Alors que sa voix était très connue et reconnaissable, son visage a acquis également la notoriété lorsque Philippe Alexandre a participé à deux émissions de télévision, des "talk-shows", comme on dit, pour débattre de l’actualité politique de la semaine, d’abord sur TF1 avec Michèle Cotta et Serge July ("Le débat politique") de 1989 à 1992, puis sur FR3 vers 23 heures avec Christine Ockrent, Gille Leclerc et Serge July ("Dimanche soir") de novembre 1992 à juin 1997.
La présence de deux stars des médias (Ockrent et July) a assuré le succès de l’émission et a fait connaître Philippe Alexandre à un public moins habitué à la politique. Cela lui a même valu une marionnette aux "Guignols de l’Info" aux côtés de ses deux compères de la télévision, lui faisant dire quelques phrases récurrentes : « M’ame Krissine, fais péter la poire et les cahouètes ! » ou encore : « Chuis d’accord avec Cherge ! ».
Philippe Alexandre a publié une trentaine d’ouvrages surtout politiques dont les quatre plus intéressants, à mon sens, sont : "L’Élysée en péril" (éd. Fayard) publié en 1969, "Le Duel De Gaulle-Pompidou" (éd. Grasset) publié en 1970, "Paysages de campagne" (éd. Grasset) publié le 5 octobre 1988, et "Nouveaux paysages de campagne" (éd. Grasset) publié le 17 septembre 1997. Il a aussi coécrit un livre avec Jacques Delors, "En Sortir ou pas" (éd. Grasset) publié le 2 octobre 1985.
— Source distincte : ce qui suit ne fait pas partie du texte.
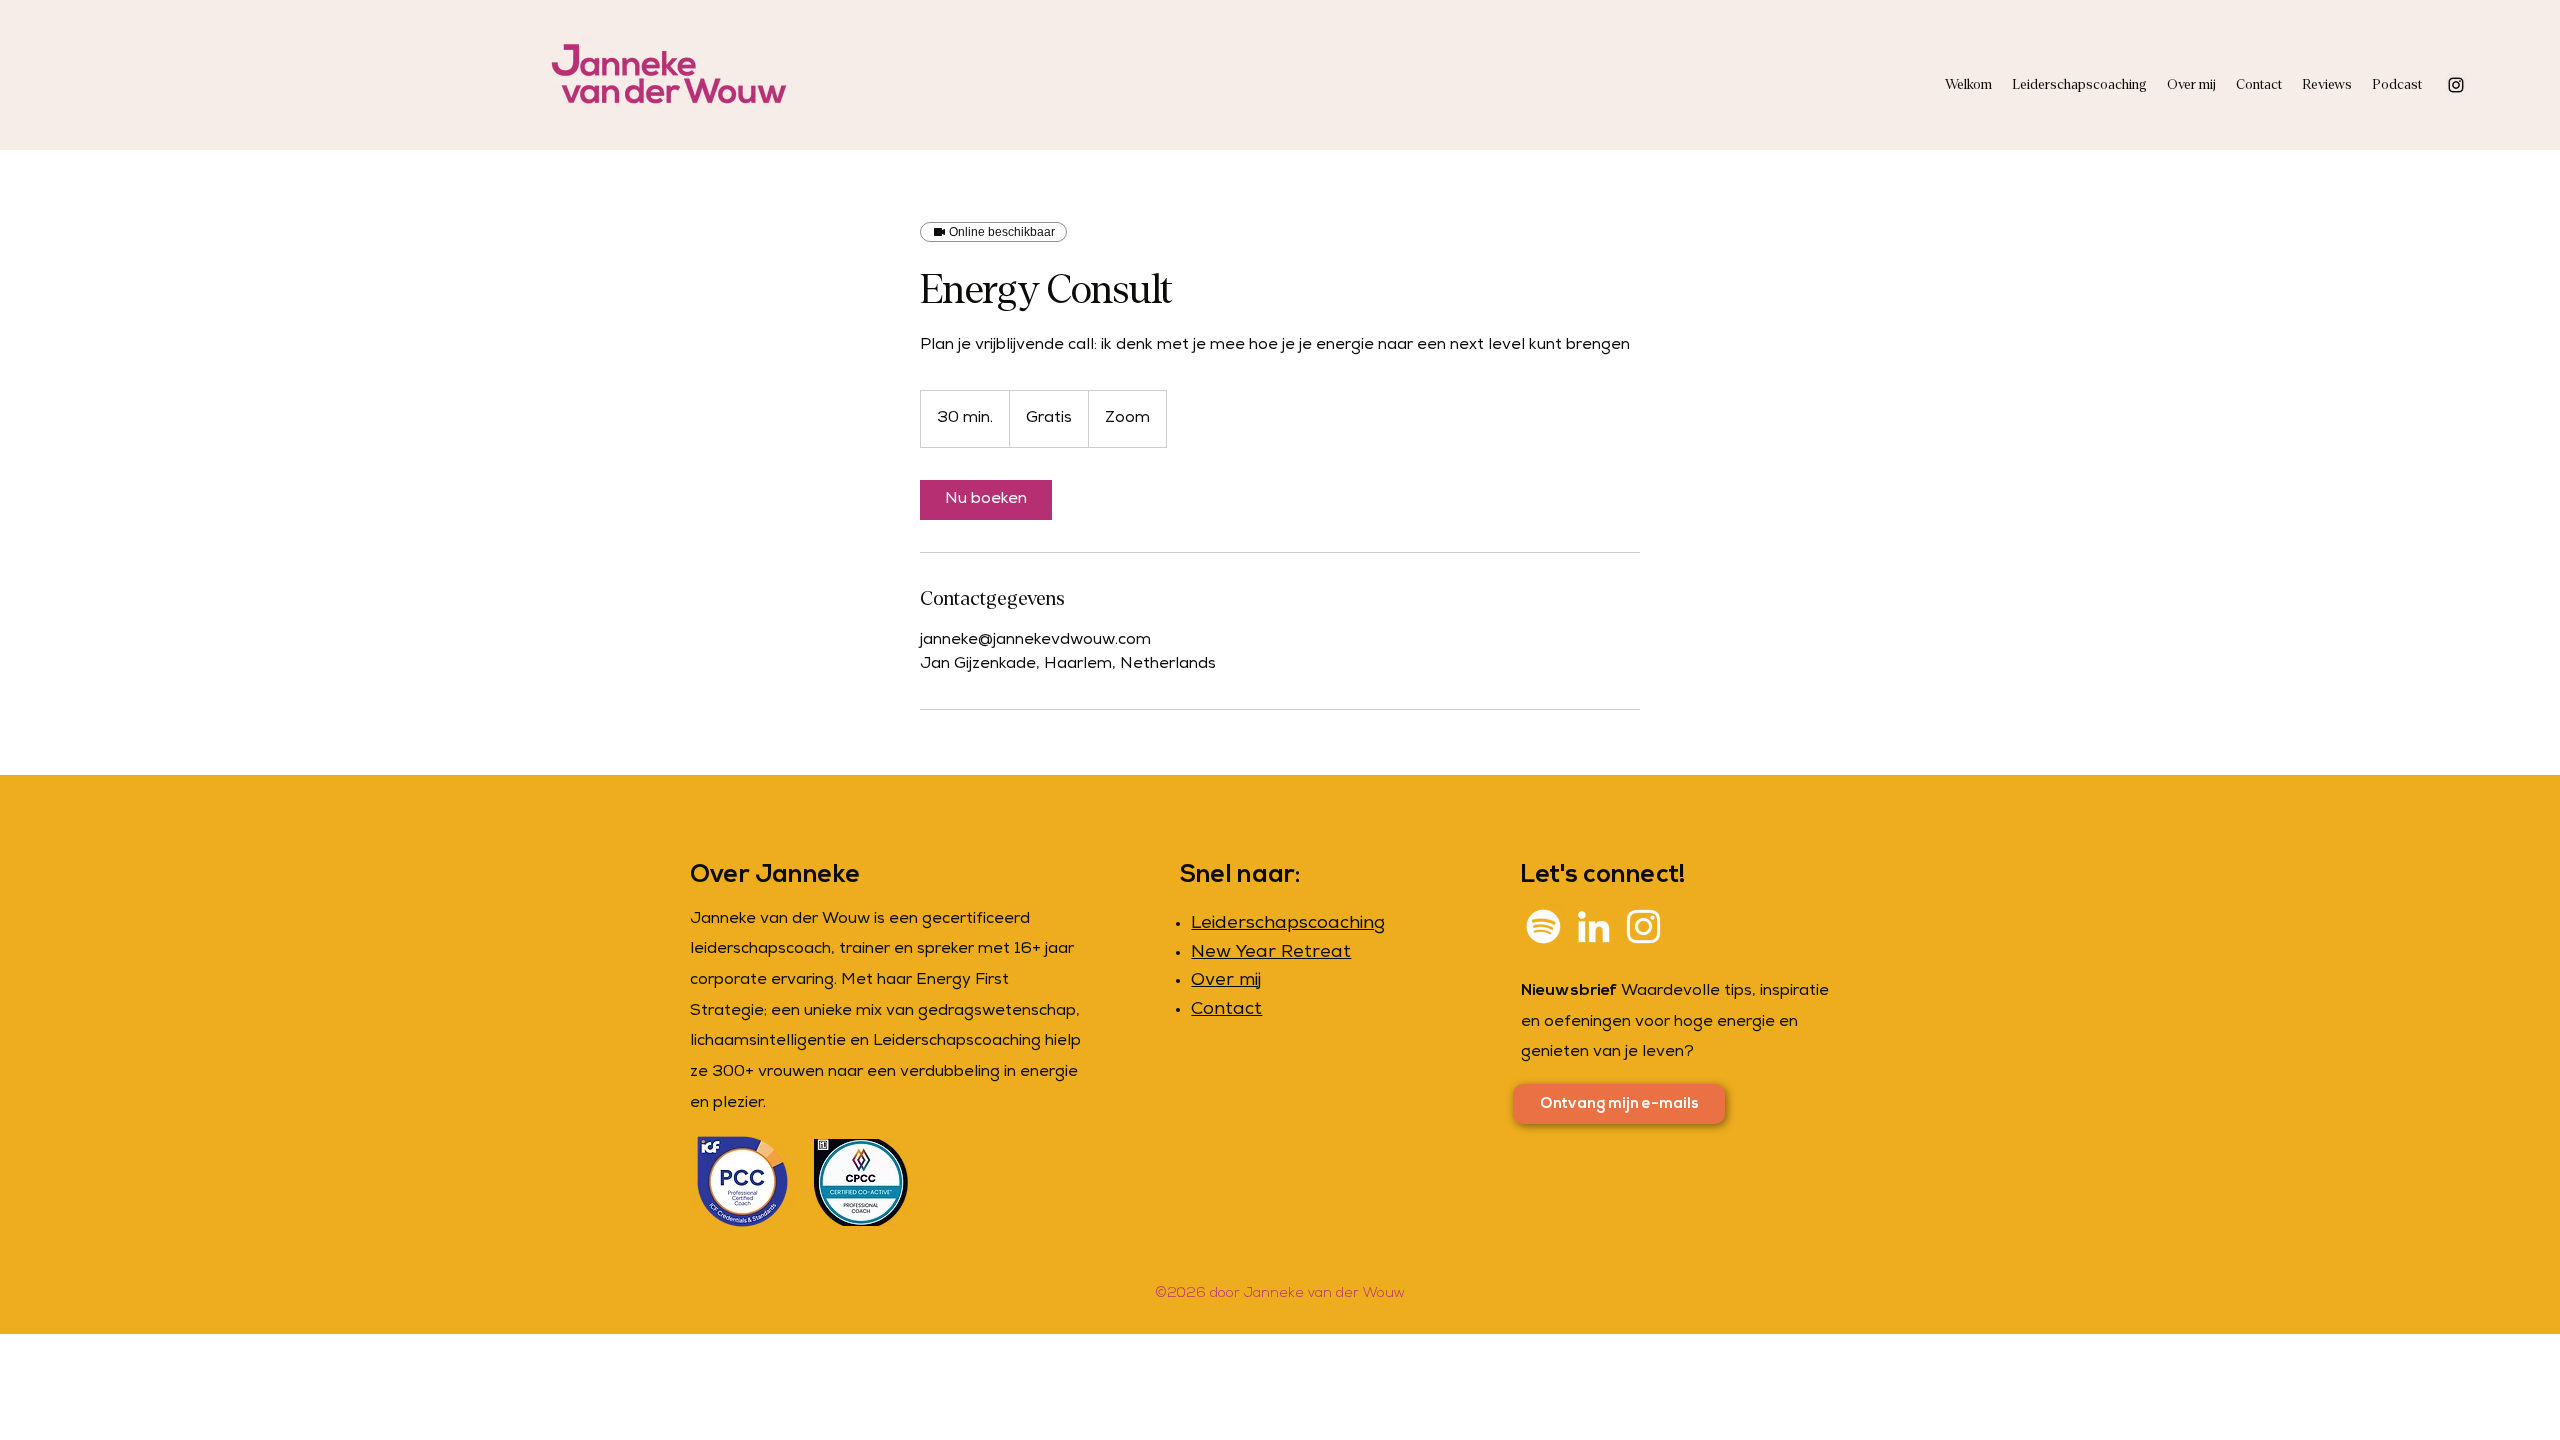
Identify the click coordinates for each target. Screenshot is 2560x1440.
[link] (986, 500)
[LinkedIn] (1593, 926)
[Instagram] (2456, 85)
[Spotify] (1543, 926)
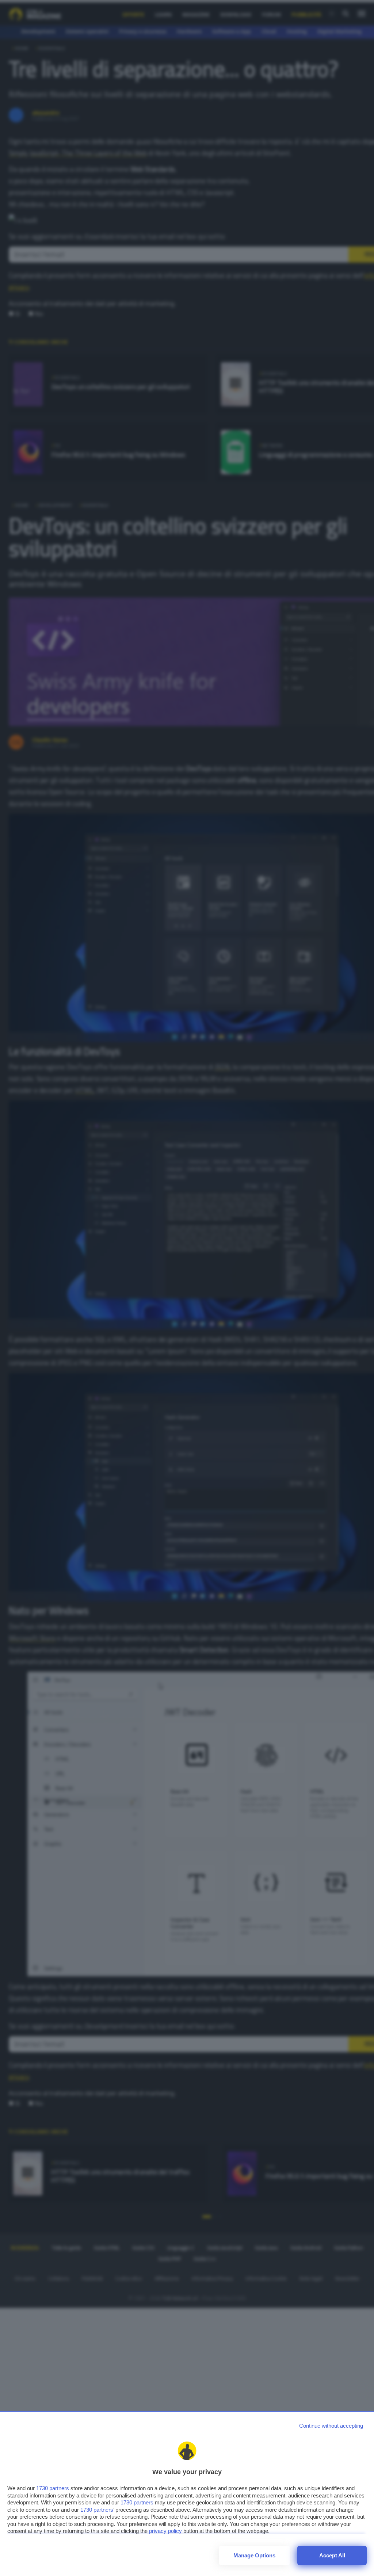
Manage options (254, 2555)
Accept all (332, 2555)
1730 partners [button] (52, 2488)
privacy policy (165, 2531)
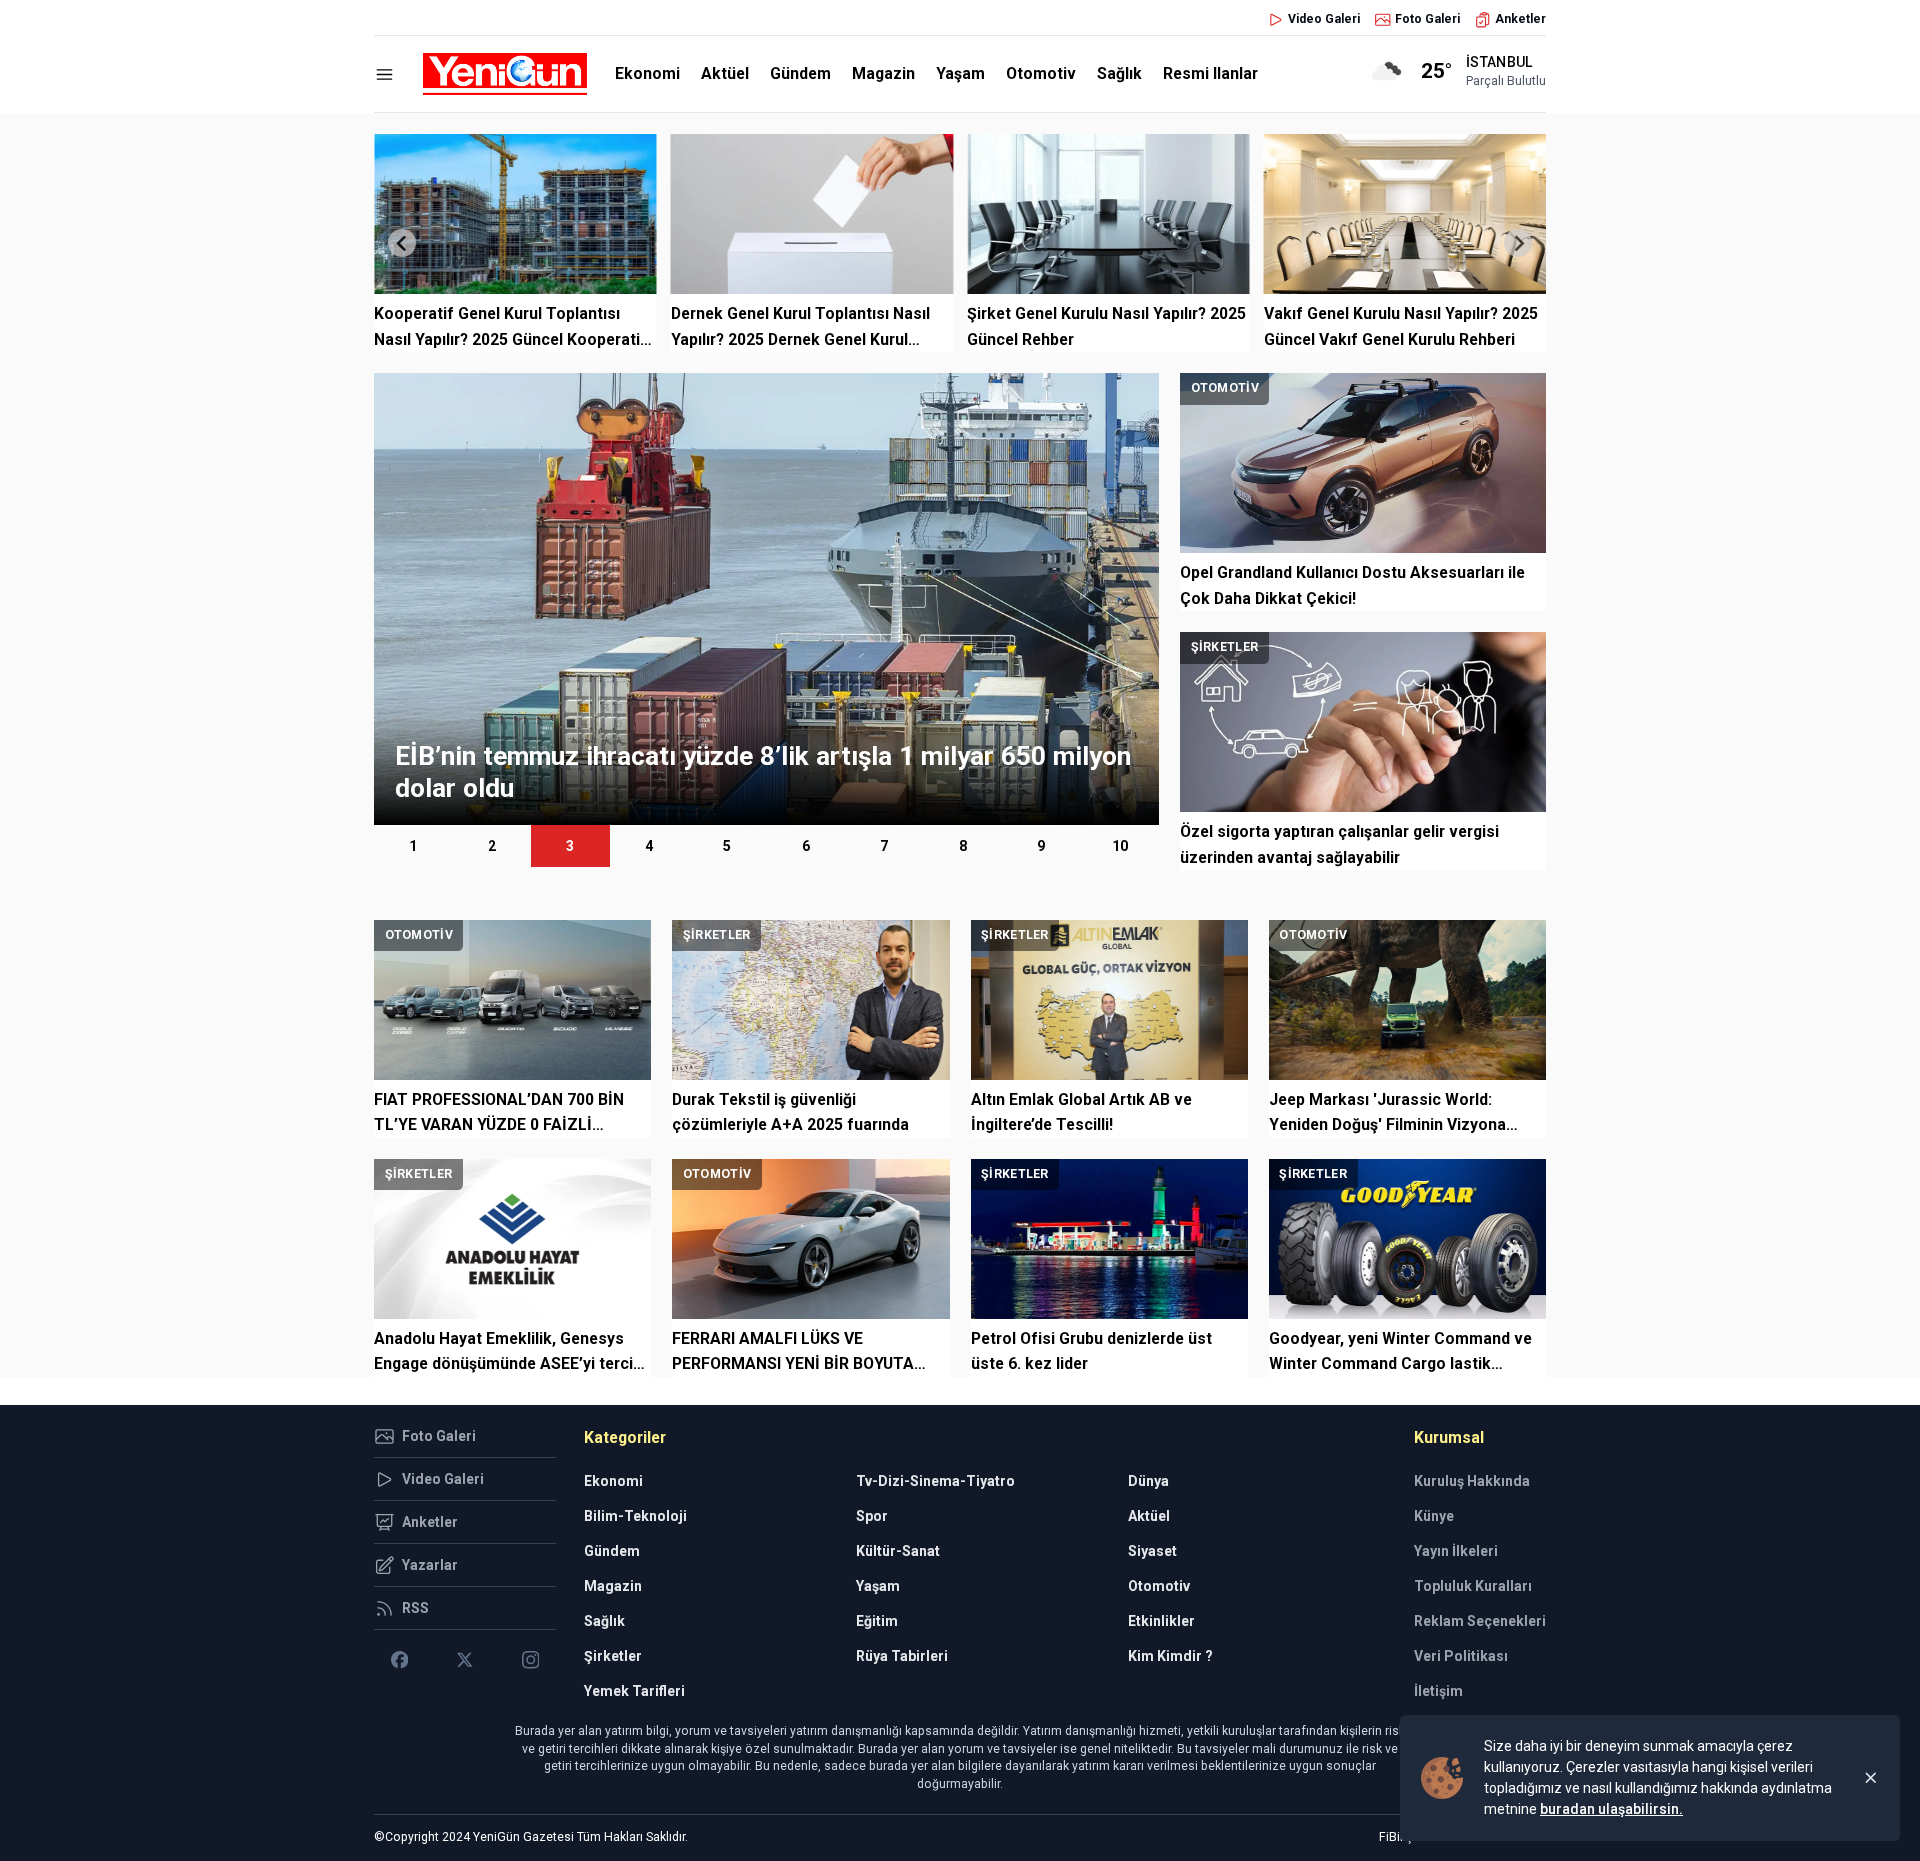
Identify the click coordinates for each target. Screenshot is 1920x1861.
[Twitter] (464, 1660)
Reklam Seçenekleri (1480, 1621)
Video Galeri (1324, 19)
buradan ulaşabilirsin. (1611, 1809)
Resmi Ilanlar (1210, 73)
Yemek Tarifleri (634, 1691)
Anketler (1520, 19)
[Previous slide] (402, 243)
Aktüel (725, 73)
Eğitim (877, 1621)
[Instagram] (530, 1660)
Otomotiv (1041, 73)
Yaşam (960, 73)
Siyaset (1152, 1551)
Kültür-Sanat (898, 1551)
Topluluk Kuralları (1473, 1586)
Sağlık (1119, 73)
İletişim (1438, 1691)
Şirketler (613, 1656)
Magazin (883, 73)
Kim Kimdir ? (1170, 1656)
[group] (766, 599)
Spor (872, 1516)
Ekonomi (647, 73)
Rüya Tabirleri (902, 1656)
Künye (1434, 1516)
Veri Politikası (1461, 1656)
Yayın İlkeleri (1456, 1551)
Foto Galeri (1427, 19)
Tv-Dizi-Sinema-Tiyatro (935, 1481)
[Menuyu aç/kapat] (384, 74)
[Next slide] (1518, 243)
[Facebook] (399, 1660)
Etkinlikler (1161, 1621)
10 (1120, 846)
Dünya (1148, 1481)
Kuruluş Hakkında (1472, 1481)
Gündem (800, 73)
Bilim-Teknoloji (635, 1516)
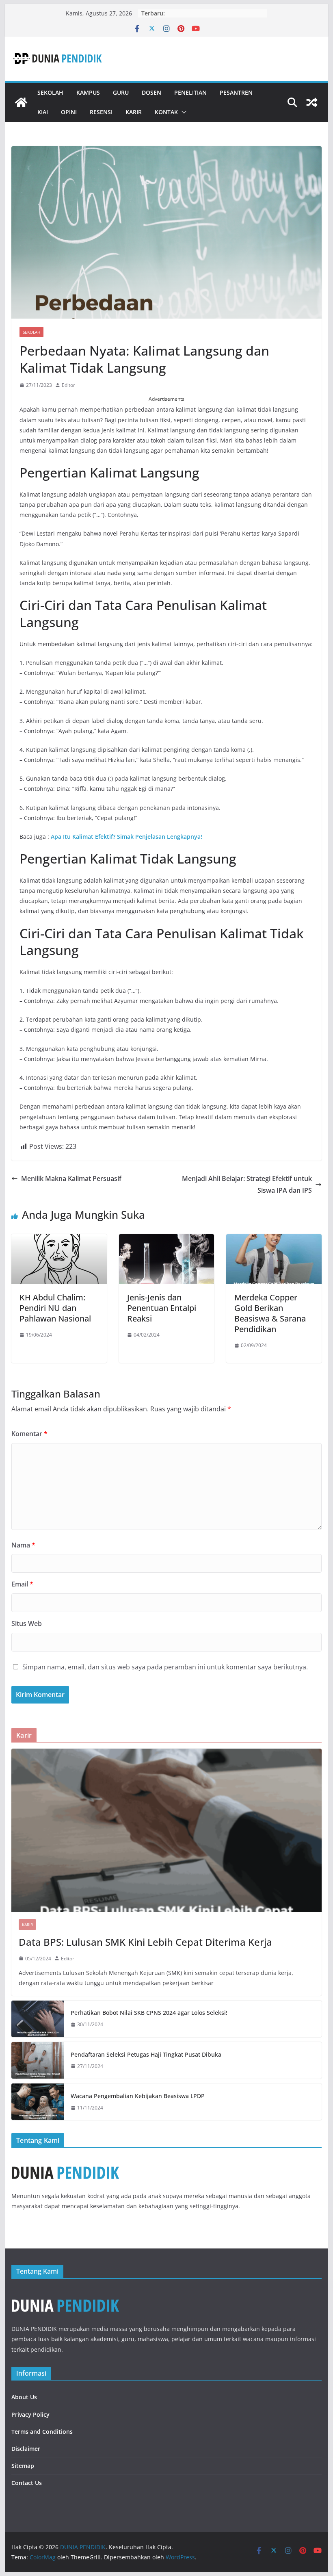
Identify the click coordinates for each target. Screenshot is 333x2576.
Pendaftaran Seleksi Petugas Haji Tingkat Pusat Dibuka (146, 2054)
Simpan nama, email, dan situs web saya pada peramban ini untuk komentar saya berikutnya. (165, 1666)
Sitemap (22, 2466)
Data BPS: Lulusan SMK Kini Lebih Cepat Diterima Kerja (145, 1942)
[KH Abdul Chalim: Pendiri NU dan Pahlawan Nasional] (58, 1239)
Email (22, 1584)
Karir (133, 112)
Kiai (42, 112)
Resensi (101, 112)
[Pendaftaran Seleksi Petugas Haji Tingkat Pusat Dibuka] (37, 2060)
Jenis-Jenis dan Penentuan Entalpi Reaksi (161, 1308)
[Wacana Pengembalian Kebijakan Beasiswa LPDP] (37, 2101)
Son dernier livre est "Notre dernier monarque" publié le 11 janvier 2016 (éd. Robert Laffont), où il a recueilli toutes ses chroniques pendant les deux septennats de François Mitterrand.
Avec l’ancien Président au double septennat, il n’a jamais été tendre : « François Mitterrand était un manipulateur, un homme politique doué, un artiste de la politique, même, mais pas un homme d’État. Un homme d’État est celui qui sert l’intérêt général, qui a une vision de l’avenir, qui porte de grands projets. (…) François Mitterrand, lui, n’a toujours songé qu’à sa carrière et à son élection. D’ailleurs, que reste-t-il de lui ? (…) On retiendra de lui qu’il est l’homme qui a lancé la carrière du Front national. Il y a mieux comme héritage ! » ("Le Figaro", le 7 janvier 2016).
Même sur l’abolition de la peine de mort, il reste caustique : « N’importe qui l’aurait fait, c’était le cours de l’histoire. Le fruit était mûr. Giscard d’Estaing réélu aurait aboli la peine de mort et Chirac aurait décidé son abolition. Certes, on ne peut pas en ôter les droits d’auteur à Mitterrand. Quant à Robert Badinter, alors Garde des Sceaux, il a parfaitement su exploiter ce sujet par sa propre promotion. Il en a fait des tonnes. ».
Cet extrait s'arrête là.